Sorry to Bother You


Most timeless science-fiction movies, no matter how far detached they seem from our mundane existence, reflect the contemporary world. The original “Star Wars,” for instance, was loosely inspired by the Vietnam War with its tale of a seemingly ill-equipped rebellion fighting a sprawling empire, and John Carpenter’s masterpiece, “They Live,” uses aliens slowly destroying the Earth for their own profit as a damning allegory for America’s one-percent. This is why “Sorry to Bother You’s” surrealist, darkly comic reimagining of modern-day Silicon Valley feels so grounded in reality and leaves you feeling as if the real world is in fact dystopian.

Directed and written by Coup frontman Boots Riley, the film centers on Cassius  “Cash” Green, a young black man who lives in his uncle’s garage and struggles to come up with enough rent money. Desperate for work, Cash finds a job as a telemarketer and becomes remarkably successful upon replacing his natural voice for a “white” counterpart voiced hilariously by David Cross, whom his customers clearly prefer. The first of many bleak lessons the film teaches is that this is, despite its obviously evil implications, a white man’s world, and the only way Cash can find upward mobility is by abandoning himself and alienating the ones he loves in pursuit of honorary whiteness, so to speak.

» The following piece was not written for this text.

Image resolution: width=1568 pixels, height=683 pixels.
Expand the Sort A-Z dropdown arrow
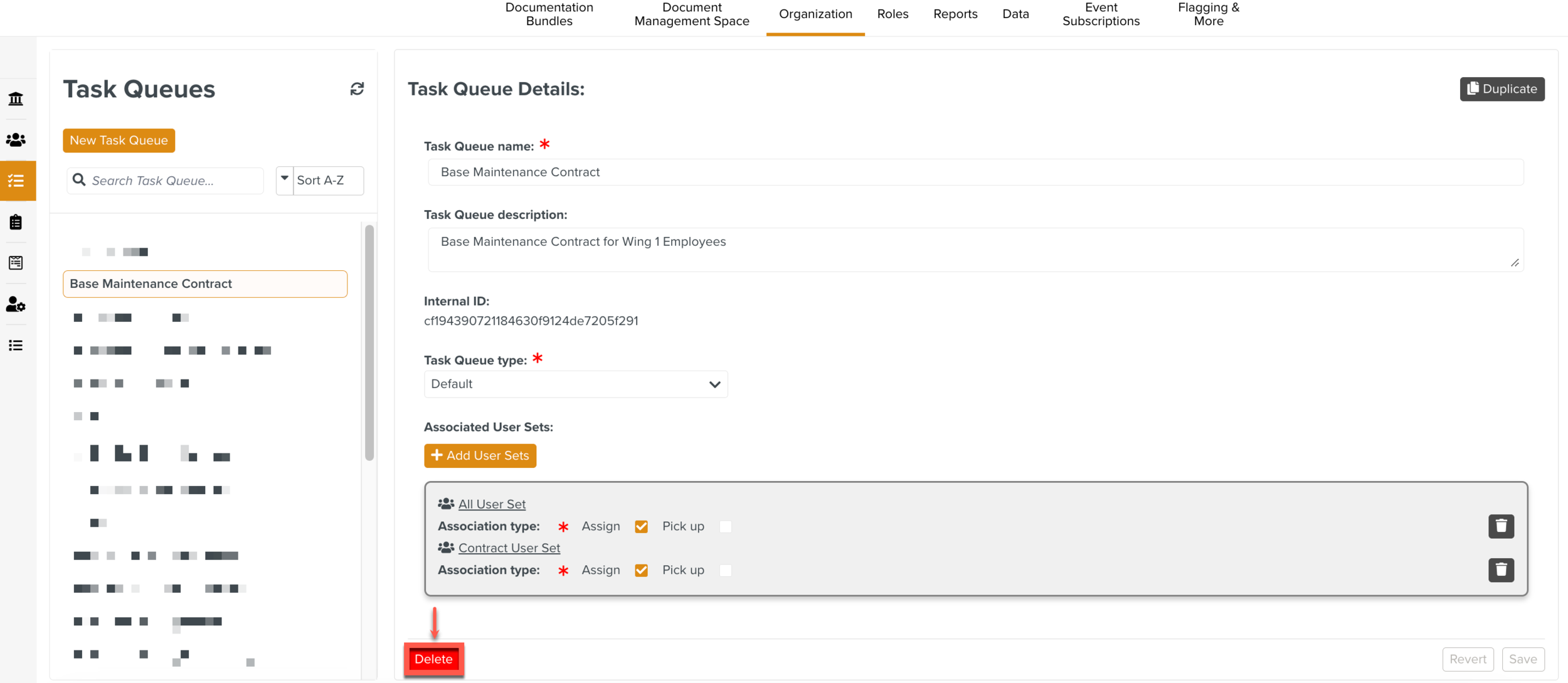click(285, 180)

His success soon thrusts him into a world of obscene wealth and splendor, revealing that Riley’s critique of racism exists within a broader condemnation of a capitalist economy, which profits off of it and allows it to exist. A telltale sign of a great story is that its characters reflect different aspects of the central themes, and this portrayal of 21st century capitalism is best reflected in the character of Steve Lift, portrayed by Omari Hardwick and Armie Hammer, respectively. The former resembles an older, wealthier Cassius — he’s a wealthy black telemarketer who almost never abandons his Patton Oswalt-dubbed “white voice” — who has long ago made peace with his profit coming from exploitation and suffering. Lift is the CEO of WorryFree, a company offering free food and lodging in exchange for a lifetime of labor, and an absurdist stand-in for Jeff Bezos or Elon Musk and their contempt for the working class.

This is all bleak stuff, and Riley is an appropriately cynical filmmaker. “Sorry To Bother You” depicts politicians, regardless of party, as complacent in perpetuating the neoliberal hell they control and the masses as pacified by entertainment like the morbid slapstick game-show, “I Got the Shit Kicked Out of Me!” This isn’t to say, however, that Riley is without hope or ideas. For starters, the movie emphasizes collective organizing via unions and protests, reflecting a country whose exploited masses are slowly but surely coming around to left-wing thought and nicely complimenting the rise of Democratic Socialists of America and podcast “Chapo Trap House.” All of these things and more that I won’t spoil make “Sorry to Bother You” one of the first of hopefully many great anti-capitalist films of our century.